Russia's Tinkoff Bank is to sell the proprietary speech recognition software behind its chatbot Oleg to corporate customers.
Tinkoff VoiceKit features deep neural network models for speech recognition and synthesis developed by Tinkoff over the recent years as part of its AI First strategy.
With terabytes of data and many thousands of hours of human speech to learn from, it can correctly recognise up to 95% of the words in a spoken phrase regardless of the audio quality, says the bank, eliminating any noise in a phone conversation, as well as handling crystal clear speech.
In 2018, Tinkoff embraced such neural network models as WaveNet, Tacotron 2 and Deep Voice to roll out a proprietary speech synthesis technology, creating voices that are almost indistinguishable from genuine human speech.
The bank says the kit can be used for a variety of purposes, from the creation of voice assistants and robots to man the phones at call centres to the production of audiobooks and voice-overs in video editing. A production system for individual users is also in the works.

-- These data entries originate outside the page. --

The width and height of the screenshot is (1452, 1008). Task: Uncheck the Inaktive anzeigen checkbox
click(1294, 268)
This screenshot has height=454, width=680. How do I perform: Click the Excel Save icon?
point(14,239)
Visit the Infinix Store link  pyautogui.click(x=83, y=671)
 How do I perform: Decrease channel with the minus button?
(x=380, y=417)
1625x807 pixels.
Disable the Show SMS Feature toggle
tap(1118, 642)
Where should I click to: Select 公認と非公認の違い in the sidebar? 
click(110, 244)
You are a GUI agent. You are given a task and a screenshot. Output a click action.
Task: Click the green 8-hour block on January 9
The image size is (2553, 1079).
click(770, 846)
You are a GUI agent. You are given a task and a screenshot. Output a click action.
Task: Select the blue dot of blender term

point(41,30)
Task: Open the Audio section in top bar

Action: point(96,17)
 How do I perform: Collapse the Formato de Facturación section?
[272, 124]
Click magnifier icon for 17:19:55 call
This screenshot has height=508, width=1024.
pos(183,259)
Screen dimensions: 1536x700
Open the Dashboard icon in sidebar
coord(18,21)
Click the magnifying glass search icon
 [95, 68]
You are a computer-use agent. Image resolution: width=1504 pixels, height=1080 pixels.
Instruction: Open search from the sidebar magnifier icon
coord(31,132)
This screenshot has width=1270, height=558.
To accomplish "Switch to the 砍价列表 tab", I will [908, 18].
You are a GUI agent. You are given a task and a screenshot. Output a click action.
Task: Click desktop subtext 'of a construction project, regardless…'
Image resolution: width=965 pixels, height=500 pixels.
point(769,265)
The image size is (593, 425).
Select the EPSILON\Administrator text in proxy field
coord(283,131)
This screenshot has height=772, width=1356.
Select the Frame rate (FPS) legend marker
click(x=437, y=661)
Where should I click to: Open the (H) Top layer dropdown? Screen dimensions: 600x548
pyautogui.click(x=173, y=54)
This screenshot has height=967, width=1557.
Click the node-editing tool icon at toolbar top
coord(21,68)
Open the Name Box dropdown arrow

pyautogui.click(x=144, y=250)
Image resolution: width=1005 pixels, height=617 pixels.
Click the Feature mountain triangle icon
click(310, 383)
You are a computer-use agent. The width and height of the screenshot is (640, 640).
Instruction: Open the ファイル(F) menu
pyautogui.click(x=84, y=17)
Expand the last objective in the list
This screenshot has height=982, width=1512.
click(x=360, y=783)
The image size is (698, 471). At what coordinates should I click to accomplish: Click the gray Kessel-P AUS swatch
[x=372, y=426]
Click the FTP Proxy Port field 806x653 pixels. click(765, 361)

Vyacheslav Tsyganov, VP and CIO at Tinkoff, comments: "We had a strong team of developers, 80 video cards, more than 15 thousand hours of audio from public sources, many thousands of hours of phone conversations coming through our call centre, the Kolmogorov supercomputer and a voice-over actor ready to spend five months recording the speech synthesis material. Over the three years, we have timestamped more than 4.5 thousand hours of speech and trained deep neural network models to create what is now available as Tinkoff VoiceKit."
The technology will be made available as an API, both for live recognition and for batch offline processing.
Says Tsyganov: "If the customer needs system reconfiguration or an on-site solution, we will seek to engage major integrators to help out. Mobile SDKs for iOS and Android are in the pipeline too."